1. Aug 3, 2007

### lLovePhysics

What does the leading coefficient test determine? For example, if you test the fucntion $$f(x)=2x^{2}+3x+1$$ does the leading coefficient test tell you that the leading coefficient is 2?

Also, why does the leading coefficient determine whether the graph eventuall rises or falls? and why does it determine *only* the right and left behavior of the grpah? I just don't get it...

I only know that the leading coefficient's degree determines whether the graph is even or odd and therefore where it falls/rises.

2. Aug 3, 2007

### lLovePhysics

Ohhh, does it mean whether the leading coefficient is negative or positive?

3. Aug 3, 2007

### symbolipoint

This kind of question is one reason why schools today use graphing calculators in some Mathematics courses. Students could test a few related functions each using different leading coefficients and observe the effects.

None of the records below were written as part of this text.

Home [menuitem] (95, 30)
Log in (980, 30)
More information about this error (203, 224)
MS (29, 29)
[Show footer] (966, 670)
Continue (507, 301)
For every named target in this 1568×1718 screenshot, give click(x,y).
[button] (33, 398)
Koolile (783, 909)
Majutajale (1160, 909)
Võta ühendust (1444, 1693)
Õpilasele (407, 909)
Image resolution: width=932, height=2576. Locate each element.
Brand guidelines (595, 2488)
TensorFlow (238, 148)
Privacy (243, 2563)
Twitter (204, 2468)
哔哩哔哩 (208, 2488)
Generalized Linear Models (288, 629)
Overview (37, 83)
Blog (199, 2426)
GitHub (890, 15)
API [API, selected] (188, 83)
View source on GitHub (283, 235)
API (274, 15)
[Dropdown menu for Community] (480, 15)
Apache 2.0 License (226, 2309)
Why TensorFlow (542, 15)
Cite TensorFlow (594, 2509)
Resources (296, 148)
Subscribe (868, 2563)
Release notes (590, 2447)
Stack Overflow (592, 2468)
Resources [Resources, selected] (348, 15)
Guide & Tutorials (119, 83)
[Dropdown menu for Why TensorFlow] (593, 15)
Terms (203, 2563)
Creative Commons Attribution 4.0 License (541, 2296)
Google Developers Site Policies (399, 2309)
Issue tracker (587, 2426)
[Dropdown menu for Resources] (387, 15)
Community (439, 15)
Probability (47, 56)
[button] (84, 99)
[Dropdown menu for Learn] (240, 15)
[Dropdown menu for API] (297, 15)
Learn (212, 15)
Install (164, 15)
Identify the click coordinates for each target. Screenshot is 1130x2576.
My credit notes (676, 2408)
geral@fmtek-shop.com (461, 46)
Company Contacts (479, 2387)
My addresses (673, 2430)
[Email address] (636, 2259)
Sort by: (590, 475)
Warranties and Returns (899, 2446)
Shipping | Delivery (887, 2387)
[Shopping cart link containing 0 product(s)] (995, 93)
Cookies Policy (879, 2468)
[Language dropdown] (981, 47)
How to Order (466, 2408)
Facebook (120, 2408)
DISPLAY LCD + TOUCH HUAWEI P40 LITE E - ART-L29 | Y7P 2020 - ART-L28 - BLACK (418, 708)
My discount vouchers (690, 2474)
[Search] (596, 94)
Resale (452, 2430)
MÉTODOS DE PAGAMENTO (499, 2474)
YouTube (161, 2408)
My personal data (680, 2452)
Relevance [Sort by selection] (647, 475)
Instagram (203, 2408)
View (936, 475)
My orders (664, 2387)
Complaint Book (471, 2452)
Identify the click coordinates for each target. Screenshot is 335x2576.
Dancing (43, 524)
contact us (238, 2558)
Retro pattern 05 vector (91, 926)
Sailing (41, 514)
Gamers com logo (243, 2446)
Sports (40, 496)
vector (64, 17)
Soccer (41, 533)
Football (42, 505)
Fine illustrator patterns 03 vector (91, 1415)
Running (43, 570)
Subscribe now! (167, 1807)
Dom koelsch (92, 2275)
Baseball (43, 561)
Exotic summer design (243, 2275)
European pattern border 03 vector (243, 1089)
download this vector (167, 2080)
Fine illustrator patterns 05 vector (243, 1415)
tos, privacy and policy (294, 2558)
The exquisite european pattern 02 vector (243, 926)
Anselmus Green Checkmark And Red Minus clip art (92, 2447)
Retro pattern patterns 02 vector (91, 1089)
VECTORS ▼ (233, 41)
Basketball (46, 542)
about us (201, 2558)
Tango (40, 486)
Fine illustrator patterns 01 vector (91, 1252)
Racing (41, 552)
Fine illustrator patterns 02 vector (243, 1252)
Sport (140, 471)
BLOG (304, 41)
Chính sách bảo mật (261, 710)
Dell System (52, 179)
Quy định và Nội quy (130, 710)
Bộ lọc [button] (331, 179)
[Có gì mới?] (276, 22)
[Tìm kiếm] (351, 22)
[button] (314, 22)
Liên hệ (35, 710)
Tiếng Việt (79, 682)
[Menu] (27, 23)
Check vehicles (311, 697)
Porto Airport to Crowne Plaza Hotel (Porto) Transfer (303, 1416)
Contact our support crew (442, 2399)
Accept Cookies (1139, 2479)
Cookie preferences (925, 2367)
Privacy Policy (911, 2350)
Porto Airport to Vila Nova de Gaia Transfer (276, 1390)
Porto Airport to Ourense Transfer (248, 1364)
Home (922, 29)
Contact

For such a quadratic function, a coefficient greater than 1 and positive will stretch the function vertically; and increases as you go to the left toward infinity, and increases as you go to the right toward infinity.
If the coefficient is less than 1 and positive, then it is shrunk vertically; and decreases as x progresses to the left and decreases as x goes to the right. Actually, this explanation needs some modification, since for coefficient <0, there may be a maximum, and for coefficient >0, there should be a minimum. Did I confuse you?

4. Aug 3, 2007

### HallsofIvy

If y= ax2+ bx+ c, then y= a(x- x0)2+ d for some values of x0 and d. While it might be very difficult to determine x0 and d, a is exactly the leading coefficient of the polynomial. What does that tell you?

5. Aug 3, 2007

### symbolipoint

HallsOfIvy is trying to tell you that you can find out on your own what effect the coefficient "a" has on the function. My explanation, although a bit awkward, is also the answer. The college algebra and Pre-Calculus textbooks treat this topic very well. You should check this in one of those books.